__Problem details__
Word for word, copy the records and drop the pictures.

__Data for review__
============

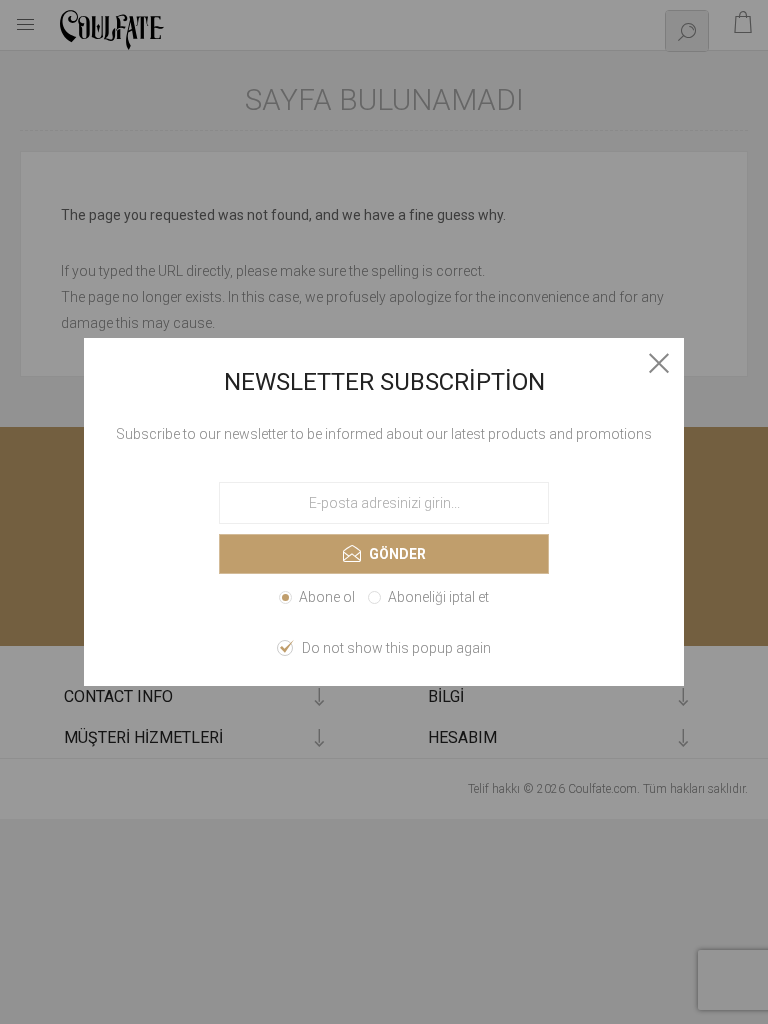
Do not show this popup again (396, 648)
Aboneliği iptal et (438, 597)
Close (659, 363)
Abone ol (327, 597)
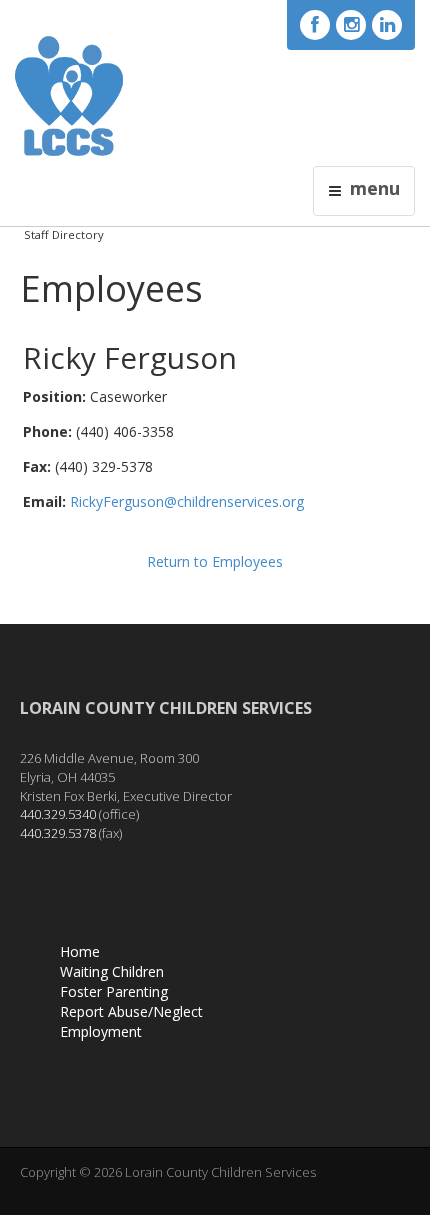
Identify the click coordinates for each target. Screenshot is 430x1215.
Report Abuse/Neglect (131, 1011)
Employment (101, 1031)
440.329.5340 (58, 814)
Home (80, 951)
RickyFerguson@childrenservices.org (187, 501)
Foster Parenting (114, 991)
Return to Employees (215, 561)
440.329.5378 (58, 833)
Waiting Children (112, 971)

============

__Answer area__
Do not show this popup again (396, 648)
Aboneliği iptal et (438, 597)
Close (659, 363)
Abone ol (327, 597)
Identify the click coordinates for each target. Screenshot is 430x1215.
Report Abuse/Neglect (131, 1011)
Employment (101, 1031)
440.329.5340 (58, 814)
Home (80, 951)
RickyFerguson@childrenservices.org (187, 501)
Foster Parenting (114, 991)
Return to Employees (215, 561)
440.329.5378 (58, 833)
Waiting Children (112, 971)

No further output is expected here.